FACISA busca voluntárias para pesquisa sobre demandas na gestação

Durante a gravidez, grande parte das mulheres se sente em um processo complexo, marcado, principalmente, por incertezas e inseguranças. Pensando nisso, o projeto Gestar & Cuidar, da Faculdade de Ciências da Saúde do Trairi (Facisa/UFRN), iniciou uma pesquisa no intuito de compreender as demandas biológicas, psicológicas e sociais que afetam a vida feminina durante a gestação.

Para participar da pesquisa é necessário ser mulher na faixa etária entre 18 a 34 anos e estar grávida de feto único. Gestantes de qualquer localidade do Brasil que tenham acesso à internet, como também a aparelhos eletrônicos que realizam videochamadas podem contribuir com as respostas. As interessadas em colaborar devem responder a este questionário até dia 13 de agosto. As voluntárias levam em média 10 minutos para responder a todas as perguntas.

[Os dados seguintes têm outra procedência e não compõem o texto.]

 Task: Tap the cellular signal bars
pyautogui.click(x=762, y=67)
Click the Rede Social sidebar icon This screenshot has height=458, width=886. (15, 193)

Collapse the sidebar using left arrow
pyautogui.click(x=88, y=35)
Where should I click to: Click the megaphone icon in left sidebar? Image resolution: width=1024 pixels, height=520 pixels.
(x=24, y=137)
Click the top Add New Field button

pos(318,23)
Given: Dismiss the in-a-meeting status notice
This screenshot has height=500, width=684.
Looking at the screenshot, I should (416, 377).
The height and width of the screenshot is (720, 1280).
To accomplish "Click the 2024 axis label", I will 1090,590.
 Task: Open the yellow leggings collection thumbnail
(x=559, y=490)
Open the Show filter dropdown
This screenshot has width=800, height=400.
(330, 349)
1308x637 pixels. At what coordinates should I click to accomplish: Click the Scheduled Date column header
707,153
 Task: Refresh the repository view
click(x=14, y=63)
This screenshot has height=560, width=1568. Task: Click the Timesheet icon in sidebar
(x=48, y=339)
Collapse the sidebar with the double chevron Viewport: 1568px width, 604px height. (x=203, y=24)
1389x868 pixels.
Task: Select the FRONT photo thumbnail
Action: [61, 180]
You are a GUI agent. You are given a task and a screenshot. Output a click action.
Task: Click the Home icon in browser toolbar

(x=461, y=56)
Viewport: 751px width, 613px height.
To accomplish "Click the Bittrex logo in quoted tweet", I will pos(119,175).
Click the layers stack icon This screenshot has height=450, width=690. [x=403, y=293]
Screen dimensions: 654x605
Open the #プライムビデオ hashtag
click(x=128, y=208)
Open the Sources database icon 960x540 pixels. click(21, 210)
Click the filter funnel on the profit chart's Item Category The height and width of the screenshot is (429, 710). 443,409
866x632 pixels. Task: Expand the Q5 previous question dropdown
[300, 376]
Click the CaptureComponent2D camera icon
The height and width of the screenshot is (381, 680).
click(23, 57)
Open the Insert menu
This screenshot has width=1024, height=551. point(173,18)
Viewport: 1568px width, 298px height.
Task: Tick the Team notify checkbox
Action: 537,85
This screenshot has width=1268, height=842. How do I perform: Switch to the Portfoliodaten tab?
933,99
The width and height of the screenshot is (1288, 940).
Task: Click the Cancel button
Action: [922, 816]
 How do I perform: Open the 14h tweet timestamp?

De acordo com Vanessa Sousa, docente e coordenadora do projeto, após a obtenção das respostas elaboradas no formulário, a pesquisa vai servir para a realização de rodas de conversas com as gestantes. Esse momento visa a coleta de informações sobre as principais demandas biopsicossociais que estejam relacionadas à gravidez, segundo a percepção das participantes. “Temos por finalidade montar um instrumento de avaliação multidimensional, baseado na Classificação Internacional de Funcionalidade, Incapacidade, Saúde e Gravidez (CIF) para essas mulheres que estão passando por esse processo”, pontua.

O Projeto, totalmente gratuito, desenvolve suas atividades desde 2018. A ideia surgiu a partir da necessidade de informar tanto as gestantes quanto os acompanhantes acerca de assuntos relacionados não só à gestação como também ao parto, pós-parto, cuidados com o bebê e direitos da mulher grávida. Pela colaboração de voluntários dos cursos da saúde da Facisa, são realizadas rodas de conversas e dinâmicas interativas com apoio interprofissional para sanar dúvidas dos participantes.

Vanessa lembra que a gestação é um período da vida em que ocorrem inúmeras mudanças que não estão relacionadas apenas aos aspectos biológicos da mulher, mas também aos emocionais e sociais. Segundo ela, tendo em vista que a gestante deve ser protagonista do período gravídico, é importante que os profissionais de saúde sejam sensíveis a essas demandas biopsicossociais relatadas para que, nessa fase, a gestante possa receber orientações, bem como assistência global.